Je leur ai demandé pourquoi ils m’avaient arrêté. Ils ont répondu que je n’avais pas besoin de dire quoi que ce soit, qu’ils savaient tout ce qu’il y avait à savoir, et que j’étais seulement ici pour être passé à tabac. Ils m’ont jeté dehors. Plus tard, vers la tombée de la nuit, ils m’ont fait venir à nouveau pour que je révèle mes relations avec l’OMPI. Je leur ai dit que je ne travaillais pas avec l’OMPI. 
Cette fois-ci, ils ont lié mes mains derrière mon dos et m’ont pendu ainsi au plafond. C’était extrêmement douloureux pour mes épaules, qui étaient sous pression. Alors que j’étais pendu au plafond les yeux bandés, j’ai pu apercevoir qu’ils avaient amené une femme en tchador. Ils ont commencé à la torturer et voulaient savoir son nom, mais elle refusait de leur dire. 
À cause de la douleur dans mes épaules, je me suis évanoui. Lorsque j’ai repris connaissance, j’ai vu que tous ses habits étaient en lambeaux à cause du fouet, et chaque coup déchirait sa peau. L’interrogateur m’a frappé avec un cable pour me retourner, pour que je ne puisse pas voir. 
Partie II – Mémoire 
Mostafa Naderi : Alors que nous traversions un couloir ils nous ont frappé la tête avec un cable. Ils nous harcelaient constamment dans la salle où nous étions réunis. Ils faisaient irruption dans la salle pour frapper des gens ou en emmener avec eux. Ils nous ont dit que nous ne devrions pas considérer que notre interrogatoire était terminé.

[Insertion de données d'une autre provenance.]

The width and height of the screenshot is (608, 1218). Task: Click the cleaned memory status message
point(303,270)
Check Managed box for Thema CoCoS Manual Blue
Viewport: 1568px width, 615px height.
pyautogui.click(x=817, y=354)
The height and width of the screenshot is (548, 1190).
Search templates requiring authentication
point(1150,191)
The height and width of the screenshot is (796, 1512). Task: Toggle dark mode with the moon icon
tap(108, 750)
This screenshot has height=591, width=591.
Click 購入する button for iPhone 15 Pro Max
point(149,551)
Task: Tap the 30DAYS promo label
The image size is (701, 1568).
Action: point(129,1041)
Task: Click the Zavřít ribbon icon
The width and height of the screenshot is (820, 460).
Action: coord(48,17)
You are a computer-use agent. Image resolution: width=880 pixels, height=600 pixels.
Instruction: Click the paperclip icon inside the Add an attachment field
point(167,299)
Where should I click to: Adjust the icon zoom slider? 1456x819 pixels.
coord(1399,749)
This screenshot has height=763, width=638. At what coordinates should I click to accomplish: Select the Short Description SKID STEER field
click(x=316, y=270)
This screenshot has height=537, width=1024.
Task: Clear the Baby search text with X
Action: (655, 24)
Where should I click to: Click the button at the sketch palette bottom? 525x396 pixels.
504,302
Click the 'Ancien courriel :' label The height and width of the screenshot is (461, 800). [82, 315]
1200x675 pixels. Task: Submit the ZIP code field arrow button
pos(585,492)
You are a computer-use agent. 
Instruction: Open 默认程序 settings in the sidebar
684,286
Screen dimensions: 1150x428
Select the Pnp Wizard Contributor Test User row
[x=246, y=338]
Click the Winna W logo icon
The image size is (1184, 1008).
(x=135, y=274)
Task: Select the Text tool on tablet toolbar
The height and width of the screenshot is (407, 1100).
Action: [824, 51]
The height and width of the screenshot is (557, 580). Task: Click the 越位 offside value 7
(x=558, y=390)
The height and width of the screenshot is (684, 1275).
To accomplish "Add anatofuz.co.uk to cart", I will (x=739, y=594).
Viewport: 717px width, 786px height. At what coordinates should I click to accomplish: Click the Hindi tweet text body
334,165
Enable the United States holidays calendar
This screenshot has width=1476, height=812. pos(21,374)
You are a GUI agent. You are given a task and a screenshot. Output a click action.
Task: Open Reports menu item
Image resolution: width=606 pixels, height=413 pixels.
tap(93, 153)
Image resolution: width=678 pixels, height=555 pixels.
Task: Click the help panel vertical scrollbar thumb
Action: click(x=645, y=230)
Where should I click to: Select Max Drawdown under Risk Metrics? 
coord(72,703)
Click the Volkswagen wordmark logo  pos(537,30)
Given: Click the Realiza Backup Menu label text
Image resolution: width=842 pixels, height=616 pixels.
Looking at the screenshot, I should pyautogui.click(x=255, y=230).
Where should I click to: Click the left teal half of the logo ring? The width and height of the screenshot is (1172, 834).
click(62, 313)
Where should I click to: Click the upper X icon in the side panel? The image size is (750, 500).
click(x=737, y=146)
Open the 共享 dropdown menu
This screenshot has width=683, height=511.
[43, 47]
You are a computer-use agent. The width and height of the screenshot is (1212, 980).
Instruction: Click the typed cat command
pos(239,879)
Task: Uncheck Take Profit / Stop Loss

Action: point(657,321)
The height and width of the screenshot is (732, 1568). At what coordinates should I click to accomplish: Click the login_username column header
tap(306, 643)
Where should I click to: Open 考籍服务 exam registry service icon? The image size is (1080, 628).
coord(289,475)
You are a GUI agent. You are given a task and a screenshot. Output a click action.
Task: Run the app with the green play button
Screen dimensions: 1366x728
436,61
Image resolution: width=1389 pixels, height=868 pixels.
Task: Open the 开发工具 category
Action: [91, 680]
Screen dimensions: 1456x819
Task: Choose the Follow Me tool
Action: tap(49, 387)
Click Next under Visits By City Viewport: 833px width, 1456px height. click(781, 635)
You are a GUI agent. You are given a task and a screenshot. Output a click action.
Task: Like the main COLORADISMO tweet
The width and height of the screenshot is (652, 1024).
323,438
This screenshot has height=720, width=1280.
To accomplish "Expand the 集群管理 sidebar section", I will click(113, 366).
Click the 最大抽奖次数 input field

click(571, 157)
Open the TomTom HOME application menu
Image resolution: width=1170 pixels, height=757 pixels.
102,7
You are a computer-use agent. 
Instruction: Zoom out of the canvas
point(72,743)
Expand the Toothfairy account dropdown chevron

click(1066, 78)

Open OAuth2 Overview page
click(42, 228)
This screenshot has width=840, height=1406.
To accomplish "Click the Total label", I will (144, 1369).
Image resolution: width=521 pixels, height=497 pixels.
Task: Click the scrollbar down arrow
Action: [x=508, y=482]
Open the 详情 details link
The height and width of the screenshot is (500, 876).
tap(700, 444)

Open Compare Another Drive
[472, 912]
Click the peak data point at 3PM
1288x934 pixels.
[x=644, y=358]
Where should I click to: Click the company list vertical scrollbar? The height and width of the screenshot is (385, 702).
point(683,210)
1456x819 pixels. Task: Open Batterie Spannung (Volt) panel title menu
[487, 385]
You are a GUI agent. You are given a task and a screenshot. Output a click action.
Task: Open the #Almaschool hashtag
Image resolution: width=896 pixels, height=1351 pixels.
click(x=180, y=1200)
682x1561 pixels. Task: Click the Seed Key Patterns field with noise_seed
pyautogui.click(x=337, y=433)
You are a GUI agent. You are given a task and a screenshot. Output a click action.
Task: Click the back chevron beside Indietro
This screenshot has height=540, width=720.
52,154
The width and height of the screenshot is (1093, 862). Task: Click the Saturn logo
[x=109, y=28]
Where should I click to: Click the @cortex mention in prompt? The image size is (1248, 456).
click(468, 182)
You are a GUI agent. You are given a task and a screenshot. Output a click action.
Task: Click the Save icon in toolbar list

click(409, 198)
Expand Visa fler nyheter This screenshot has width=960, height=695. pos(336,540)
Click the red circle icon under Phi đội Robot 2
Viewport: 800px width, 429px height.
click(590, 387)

Ils voulaient que je fasse une confession forcée devant des caméras de télévision pour condamner l’OMPI et dire que j’avais fait une erreur [dans mes activités politiques]. J’ai refusé. Alors, ils m’ont transféré avec 65 autres prisonniers dans un endroit qu’ils appellent la « fosse aux vaches ». C’était dans un sous-sol. Il y avait deux trous en guise de robinet et de toilette. Ils m’ont laissé ici deux mois et demi. Ils m’ont seulement donné deux cuillères de riz à midi.
J’ai perdu 30 kilos là-bas et pesais 35 kilos quand je suis sorti. Beaucoup s’évanouissaient à cause de la faim. Dans ces cas-là, on frappait à la porte et on leur disait que quelqu’un s’était évanoui. Ils nous disaient de le mettre derrière la porte. Nous mettions la personne derrière la porte pour qu’il soit mené à l’infirmerie, voir un médecin, mais ils le battaient et nous disaient qu’ils l’avaient emmené voir le médecin.
Ils nous ont rappelé après deux mois et demi. Ils m’ont demandé si j’étais prêt à me confesser. Je leur ai dit que je n’allais rien confesser puisque je n’avais rien fait.
Ils nous ont tous mis, les 65 personnes, à l’arrière d’un camion à viande qui avait une petite ouverture au sommet pour respirer. Nous étions entassés, dos-à-dos et face-à-face. Nous étions debout, la tête penchée en arrière pour chercher de l’air et pouvoir respirer.
Il y avait un petit mec qui s’appelait Davoud (je ne me souviens pas de son nom de famille). Quand nous sommes arrivés à la prison de Gohardasht (Rajai Shahr) et que les gardes nous ont dit de remettre nos bandeaux, Davoud s’est effondré. Il s’était asphyxié parce qu’il n’avait pas pu respirer en chemin. Les prisonniers l’ont sorti.
Nous sommes allés au Hall 11 de Gohardast. J’y suis resté trois ans. Là-bas, ils ont confisqué tout ce qui m’appartenait, ma montre, mes lunettes ; tout sauf mon pyjama et mes sous-vêtements. Ils nous ont dit que lorsque nous irions prendre une douche nous pourrions récupérer nos affaires, mais que nous devrions les rendre ensuite. Il n’y avait rien là-bas pour nous occuper.
À la fin de l’interview, Mostafa a dit qu’il voulait ajouter quelque chose, alors nous avons rallumé la caméra.
Mostafa Naderi : Ce qui m’a le plus affecté, c’est le simulacre d’exécution que j’ai subi.
En réprimant difficilement ses larmes, il a affirmé qu’après ce simulacre d’exécution il avait perdu le goût de toutes choses.